Dynamic Program Analysis (DPA)

Rider automatically analyzes memory of your applications, all the time!

Dynamic Program Analysis (DPA)

It's a good idea to regularly do exploratory profiling of your applications. That takes time, and as a result, profiling is often only done after an application starts misbehaving, in production.

Dynamic Program Analysis (or DPA) performs automatic analysis of memory and allocations, and runs in the background of Rider. It checks your application for various memory allocation issues, such as closures and allocations to large and small object heaps (LOH and SOH).

Allocation data is collected automatically, with almost zero overhead, making DPA a useful tool to catch memory issues before pushing an application to production.

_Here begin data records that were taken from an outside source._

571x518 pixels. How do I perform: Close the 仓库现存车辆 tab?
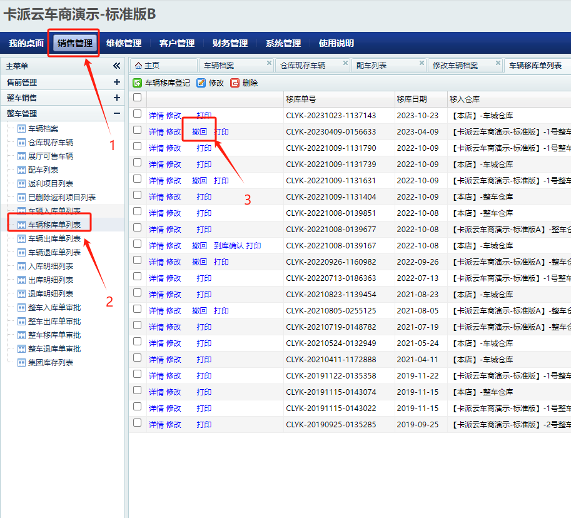345,63
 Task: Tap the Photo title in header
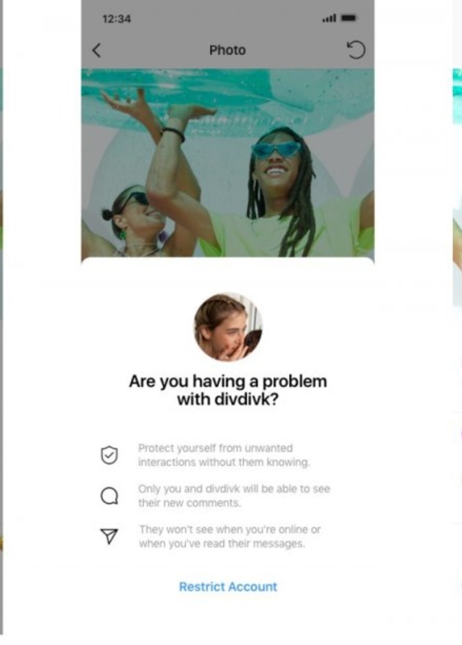point(227,50)

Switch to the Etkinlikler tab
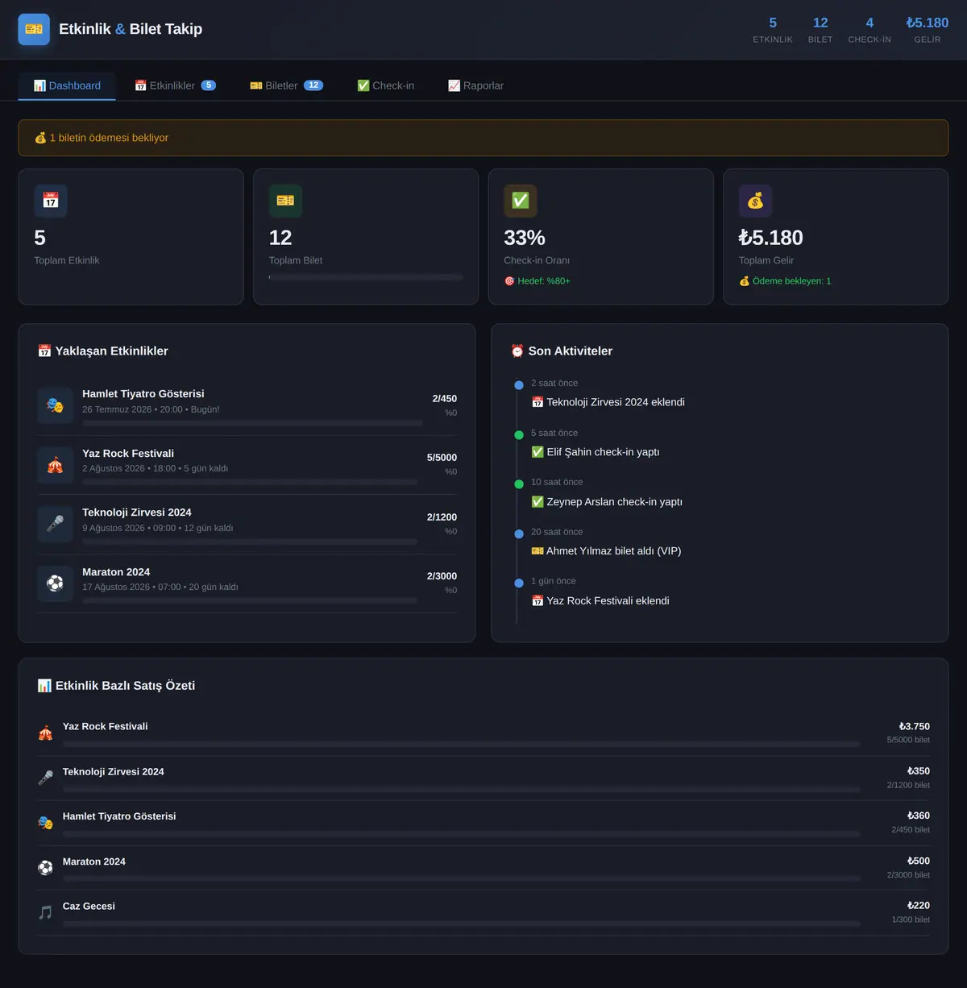point(175,85)
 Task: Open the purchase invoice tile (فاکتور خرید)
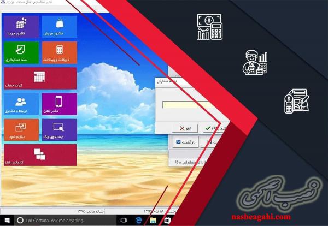[x=21, y=27]
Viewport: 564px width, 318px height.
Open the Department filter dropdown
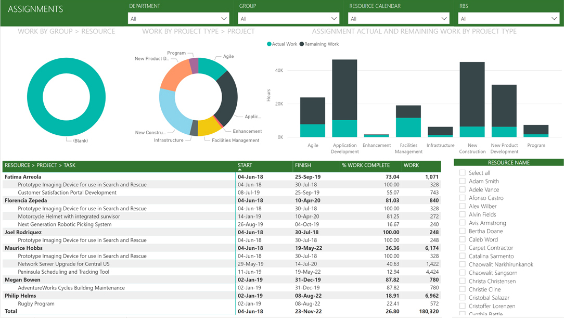pos(178,19)
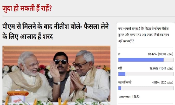Screen dimensions: 175x105
Task: Select the 'नहीं' poll option label
Action: tap(120, 68)
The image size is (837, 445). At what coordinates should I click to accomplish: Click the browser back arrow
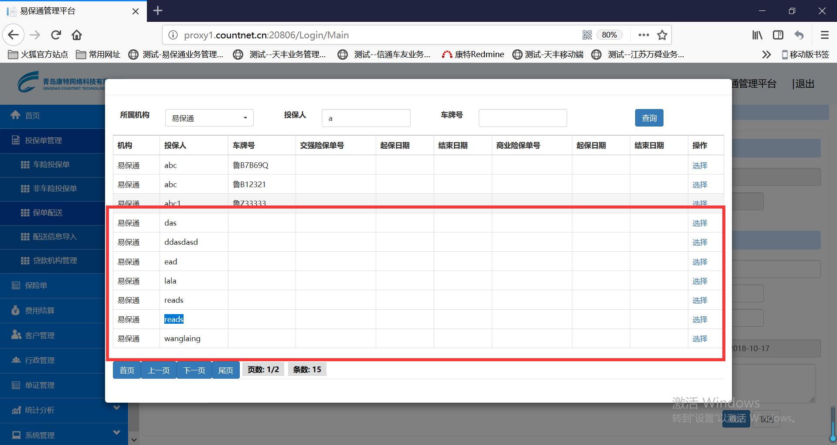click(14, 35)
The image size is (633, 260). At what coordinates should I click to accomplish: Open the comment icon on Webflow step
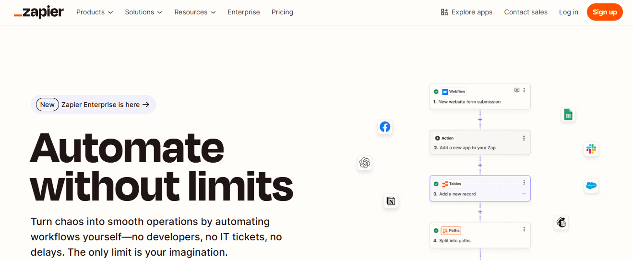517,90

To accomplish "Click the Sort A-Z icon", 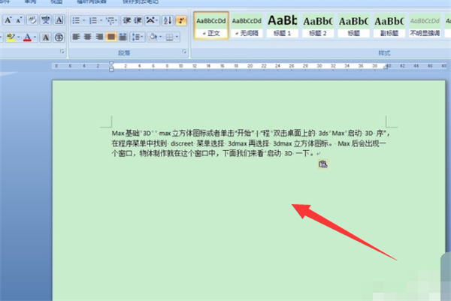I will pyautogui.click(x=167, y=20).
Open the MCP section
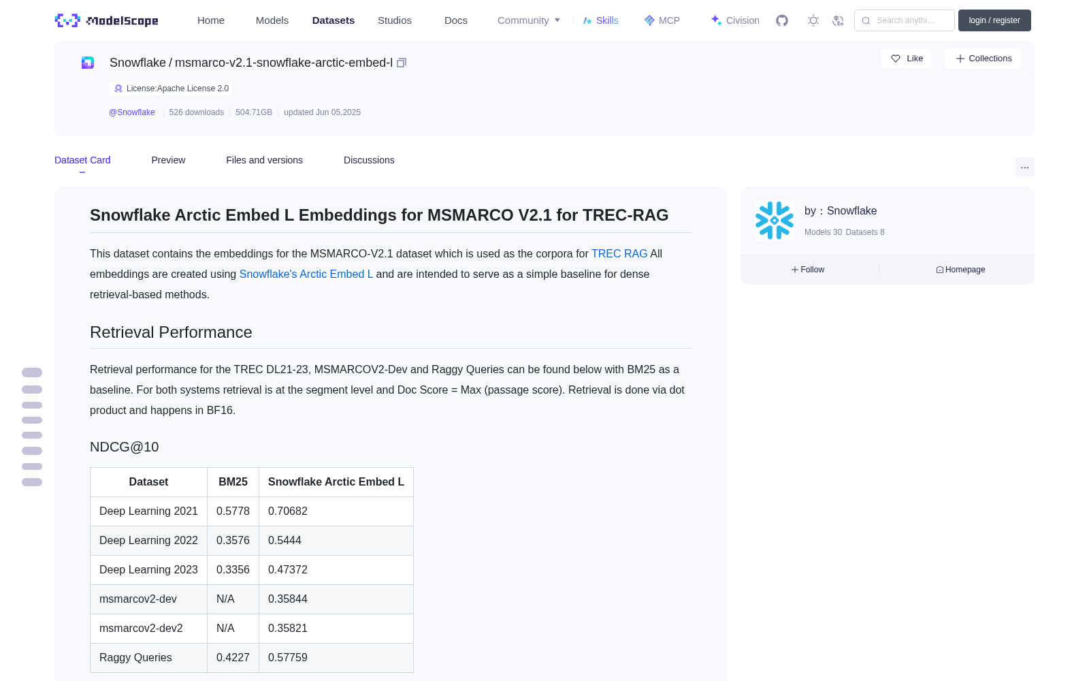The height and width of the screenshot is (681, 1089). click(x=662, y=20)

Optimize Memory Pressure based on DPA

In the previous step, we concluded that the constructor of Cell is on the hot path, and we are causing too much memory traffic overall. If you run the Sudoku solver, Dynamic Program Analysis will detect several issues. The top issue is excessive allocation of the Cell type indeed!

Optimizing the issue with Cell can be done by making it a struct instead of a class, as described here. This will move Cell from the heap to the stack, and reduce the need for garbage collection. Since all Cell are short-lived and don't take up much memory per instance, it's safe to move these to the stack.

Optimize Closures using DPA

When you use Language Integrated Query (LINQ), or a lot of async/await, the compiler may have to generate hidden classes that "capture" the current value of a variable. These allocations are not always obvious, and it may not be required to optimize them at all.

However, when they happen on a hot path, they may matter after all. If a hidden allocation is done often, again, your application may experience high memory traffic.

When you work with DPA, it's a good idea to use its companion: the Heap Allocations Viewer plugin. Using the Heap Allocations Viewer plugin may help clarify where memory is allocated, so you can optimize code.

In the Sudoku solver, you can optimize a call to .FirstOrDefault() by converting the LINQ statement into a foreach loop instead, so you don't require capturing an existing variable.